EXERCISE DETAILS
Convert the rows below into a numbered list, omitting any blank lines.

☆ ☆ ☆ ☆ ☆

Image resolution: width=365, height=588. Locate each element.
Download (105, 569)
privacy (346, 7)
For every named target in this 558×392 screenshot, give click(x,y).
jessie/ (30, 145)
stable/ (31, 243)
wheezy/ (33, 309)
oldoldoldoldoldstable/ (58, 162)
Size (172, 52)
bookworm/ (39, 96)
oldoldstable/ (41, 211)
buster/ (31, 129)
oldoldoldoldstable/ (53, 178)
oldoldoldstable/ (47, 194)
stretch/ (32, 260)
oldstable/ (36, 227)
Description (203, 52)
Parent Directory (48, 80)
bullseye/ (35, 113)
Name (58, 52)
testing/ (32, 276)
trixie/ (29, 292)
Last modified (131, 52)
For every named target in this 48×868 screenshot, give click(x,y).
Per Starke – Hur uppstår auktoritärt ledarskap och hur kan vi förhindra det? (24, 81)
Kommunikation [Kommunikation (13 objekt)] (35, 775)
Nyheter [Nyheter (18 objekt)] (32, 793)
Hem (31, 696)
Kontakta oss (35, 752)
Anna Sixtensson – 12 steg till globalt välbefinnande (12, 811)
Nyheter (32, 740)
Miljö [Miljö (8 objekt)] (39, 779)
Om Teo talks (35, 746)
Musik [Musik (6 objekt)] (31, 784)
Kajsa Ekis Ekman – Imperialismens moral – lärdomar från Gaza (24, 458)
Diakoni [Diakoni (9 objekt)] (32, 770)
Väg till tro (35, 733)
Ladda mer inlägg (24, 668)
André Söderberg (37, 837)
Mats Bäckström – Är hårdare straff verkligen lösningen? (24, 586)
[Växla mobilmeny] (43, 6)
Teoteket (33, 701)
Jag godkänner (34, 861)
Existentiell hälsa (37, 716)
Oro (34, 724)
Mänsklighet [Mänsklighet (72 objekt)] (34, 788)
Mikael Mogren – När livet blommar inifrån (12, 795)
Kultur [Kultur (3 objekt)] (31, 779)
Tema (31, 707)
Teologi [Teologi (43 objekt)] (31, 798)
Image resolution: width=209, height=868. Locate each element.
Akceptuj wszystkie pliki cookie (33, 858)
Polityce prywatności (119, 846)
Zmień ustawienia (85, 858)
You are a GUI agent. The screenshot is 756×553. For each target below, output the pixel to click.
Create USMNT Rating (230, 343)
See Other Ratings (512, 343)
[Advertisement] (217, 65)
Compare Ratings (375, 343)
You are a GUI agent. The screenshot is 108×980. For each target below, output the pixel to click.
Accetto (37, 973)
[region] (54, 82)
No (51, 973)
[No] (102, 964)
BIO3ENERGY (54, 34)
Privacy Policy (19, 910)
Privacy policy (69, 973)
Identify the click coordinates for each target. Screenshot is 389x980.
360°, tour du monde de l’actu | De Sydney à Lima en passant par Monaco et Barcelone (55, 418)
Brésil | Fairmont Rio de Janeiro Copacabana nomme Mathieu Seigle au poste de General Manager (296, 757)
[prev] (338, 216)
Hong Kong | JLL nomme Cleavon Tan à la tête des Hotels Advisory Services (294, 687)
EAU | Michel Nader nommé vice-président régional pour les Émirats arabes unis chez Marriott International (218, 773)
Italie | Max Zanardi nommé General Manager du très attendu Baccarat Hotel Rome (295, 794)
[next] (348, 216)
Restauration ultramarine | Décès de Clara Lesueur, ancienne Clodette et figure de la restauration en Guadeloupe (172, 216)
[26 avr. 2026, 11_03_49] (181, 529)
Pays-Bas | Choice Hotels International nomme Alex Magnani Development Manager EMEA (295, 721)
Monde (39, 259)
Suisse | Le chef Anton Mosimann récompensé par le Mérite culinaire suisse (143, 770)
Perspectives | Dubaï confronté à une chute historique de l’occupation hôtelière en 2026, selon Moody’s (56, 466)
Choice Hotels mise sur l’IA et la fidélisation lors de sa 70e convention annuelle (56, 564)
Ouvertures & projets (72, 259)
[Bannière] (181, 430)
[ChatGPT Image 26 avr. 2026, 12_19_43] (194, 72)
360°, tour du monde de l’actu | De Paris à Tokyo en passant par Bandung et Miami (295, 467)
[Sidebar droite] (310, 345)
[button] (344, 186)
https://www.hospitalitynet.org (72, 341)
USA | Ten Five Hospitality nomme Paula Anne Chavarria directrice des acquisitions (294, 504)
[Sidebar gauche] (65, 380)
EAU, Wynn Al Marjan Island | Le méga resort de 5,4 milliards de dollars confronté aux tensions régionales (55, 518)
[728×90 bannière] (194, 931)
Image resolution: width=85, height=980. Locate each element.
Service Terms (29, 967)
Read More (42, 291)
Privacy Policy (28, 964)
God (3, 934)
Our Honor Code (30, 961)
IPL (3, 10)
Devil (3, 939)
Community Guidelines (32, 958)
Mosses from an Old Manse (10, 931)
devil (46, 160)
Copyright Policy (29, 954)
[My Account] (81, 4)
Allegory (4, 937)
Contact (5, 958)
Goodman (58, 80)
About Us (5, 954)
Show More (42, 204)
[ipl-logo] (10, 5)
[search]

☆ ☆ ☆ ☆ ☆

WRITTEN SOLUTION
1. Image resolution: width=365, height=588. Locate each element.
2. Download (105, 569)
3. privacy (346, 7)
4. For every named target in this 558×392 screenshot, give click(x,y).
5. jessie/ (30, 145)
6. stable/ (31, 243)
7. wheezy/ (33, 309)
8. oldoldoldoldoldstable/ (58, 162)
9. Size (172, 52)
10. bookworm/ (39, 96)
11. oldoldstable/ (41, 211)
12. buster/ (31, 129)
13. oldoldoldoldstable/ (53, 178)
14. oldoldoldstable/ (47, 194)
15. stretch/ (32, 260)
16. oldstable/ (36, 227)
17. Description (203, 52)
18. Parent Directory (48, 80)
19. bullseye/ (35, 113)
20. Name (58, 52)
21. testing/ (32, 276)
22. trixie/ (29, 292)
23. Last modified (131, 52)
24. For every named target in this 48×868 screenshot, give click(x,y).
25. Per Starke – Hur uppstår auktoritärt ledarskap och hur kan vi förhindra det? (24, 81)
26. Kommunikation [Kommunikation (13 objekt)] (35, 775)
27. Nyheter [Nyheter (18 objekt)] (32, 793)
28. Hem (31, 696)
29. Kontakta oss (35, 752)
30. Anna Sixtensson – 12 steg till globalt välbefinnande (12, 811)
31. Nyheter (32, 740)
32. Miljö [Miljö (8 objekt)] (39, 779)
33. Om Teo talks (35, 746)
34. Musik [Musik (6 objekt)] (31, 784)
35. Kajsa Ekis Ekman – Imperialismens moral – lärdomar från Gaza (24, 458)
36. Diakoni [Diakoni (9 objekt)] (32, 770)
37. Väg till tro (35, 733)
38. Ladda mer inlägg (24, 668)
39. André Söderberg (37, 837)
40. Mats Bäckström – Är hårdare straff verkligen lösningen? (24, 586)
41. [Växla mobilmeny] (43, 6)
42. Teoteket (33, 701)
43. Jag godkänner (34, 861)
44. Existentiell hälsa (37, 716)
45. Oro (34, 724)
46. Mänsklighet [Mänsklighet (72 objekt)] (34, 788)
47. Mikael Mogren – När livet blommar inifrån (12, 795)
48. Kultur [Kultur (3 objekt)] (31, 779)
49. Tema (31, 707)
50. Teologi [Teologi (43 objekt)] (31, 798)
51. Image resolution: width=209, height=868. Locate each element.
52. Akceptuj wszystkie pliki cookie (33, 858)
53. Polityce prywatności (119, 846)
54. Zmień ustawienia (85, 858)
55. You are a GUI agent. The screenshot is 756×553. For each target below, output the pixel to click.
56. Create USMNT Rating (230, 343)
57. See Other Ratings (512, 343)
58. [Advertisement] (217, 65)
59. Compare Ratings (375, 343)
60. You are a GUI agent. The screenshot is 108×980. For each target below, output the pixel to click.
61. Accetto (37, 973)
62. [region] (54, 82)
63. No (51, 973)
64. [No] (102, 964)
65. BIO3ENERGY (54, 34)
66. Privacy Policy (19, 910)
67. Privacy policy (69, 973)
68. Identify the click coordinates for each target. Screenshot is 389x980.
69. 360°, tour du monde de l’actu | De Sydney à Lima en passant par Monaco et Barcelone (55, 418)
70. Brésil | Fairmont Rio de Janeiro Copacabana nomme Mathieu Seigle au poste de General Manager (296, 757)
71. [prev] (338, 216)
72. Hong Kong | JLL nomme Cleavon Tan à la tête des Hotels Advisory Services (294, 687)
73. EAU | Michel Nader nommé vice-président régional pour les Émirats arabes unis chez Marriott International (218, 773)
74. Italie | Max Zanardi nommé General Manager du très attendu Baccarat Hotel Rome (295, 794)
75. [next] (348, 216)
76. Restauration ultramarine | Décès de Clara Lesueur, ancienne Clodette et figure de la restauration en Guadeloupe (172, 216)
77. [26 avr. 2026, 11_03_49] (181, 529)
78. Pays-Bas | Choice Hotels International nomme Alex Magnani Development Manager EMEA (295, 721)
79. Monde (39, 259)
80. Suisse | Le chef Anton Mosimann récompensé par le Mérite culinaire suisse (143, 770)
81. Perspectives | Dubaï confronté à une chute historique de l’occupation hôtelière en 2026, selon Moody’s (56, 466)
82. Choice Hotels mise sur l’IA et la fidélisation lors de sa 70e convention annuelle (56, 564)
83. Ouvertures & projets (72, 259)
84. [Bannière] (181, 430)
85. [ChatGPT Image 26 avr. 2026, 12_19_43] (194, 72)
86. 360°, tour du monde de l’actu | De Paris à Tokyo en passant par Bandung et Miami (295, 467)
87. [Sidebar droite] (310, 345)
88. [button] (344, 186)
89. https://www.hospitalitynet.org (72, 341)
90. USA | Ten Five Hospitality nomme Paula Anne Chavarria directrice des acquisitions (294, 504)
91. [Sidebar gauche] (65, 380)
92. EAU, Wynn Al Marjan Island | Le méga resort de 5,4 milliards de dollars confronté aux tensions régionales (55, 518)
93. [728×90 bannière] (194, 931)
94. Image resolution: width=85, height=980. Locate each element.
95. Service Terms (29, 967)
96. Read More (42, 291)
97. Privacy Policy (28, 964)
98. God (3, 934)
99. Our Honor Code (30, 961)
100. IPL (3, 10)
101. Devil (3, 939)
102. Community Guidelines (32, 958)
103. Mosses from an Old Manse (10, 931)
104. devil (46, 160)
105. Copyright Policy (29, 954)
106. [My Account] (81, 4)
107. Allegory (4, 937)
108. Contact (5, 958)
109. Goodman (58, 80)
110. About Us (5, 954)
111. Show More (42, 204)
112. [ipl-logo] (10, 5)
113. [search]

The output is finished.